WHAT'S NEXT: Scott Peterson is scheduled to be formally sentenced Feb. 25 for the murders of his wife, Laci, and her fetus. The judge has the option of reducing the jury's death sentence recommendation to life without parole, but it is highly unusual for judges to make such moves.

WHERE HE'LL SERVE: Peterson will remain in the San Mateo County Jail until he is sentenced. If the death sentence stands, he will be sent to California's death row at San Quentin State Prison.

PRISON LIFE: Cell doors on two of the three units at San Quentin look past walkways patrolled by rifle-toting guards and out at San Francisco Bay, where prosecutors say Peterson dumped his wife's body. Peterson will be relatively protected by the solitary housing units at San Quentin, but prisoners share places like exercise yards, which have proven dangerous to inmates in the past.

ROGUE'S GALLERY: Peterson will join a celebrity rogue's gallery that includes serial killer Richard Ramirez, known as the Night Stalker for his 14 Los Angeles murders in the 1980s, and Stanley "Tookie" Williams, who co-founded the Crips street gang more than 30 years ago in Los Angeles but was nominated for the Nobel Peace Prize in 2001 for writing a series of children's books.

LONG WAIT: Peterson still might not be executed for decades — if ever — and it can take years for even the first phase of the appeals process to begin. Since California brought back capital punishment in 1978, only 10 executions have been carried out.
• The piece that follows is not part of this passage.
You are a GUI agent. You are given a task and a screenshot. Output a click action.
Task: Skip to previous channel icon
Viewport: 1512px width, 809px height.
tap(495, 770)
The last execution, in 2002, was for a murder committed in 1980. California is home to the nation's most clogged death row, with about 650 people in all.

JURORS: Jurors are not allowed to accept any payments or incentives of any kind for their stories for 90 days. The judge told them they are free to speak about the case, but gifts such as limousine rides, hotel rooms or even the promise of future payment for their stories is illegal until after the three-month period.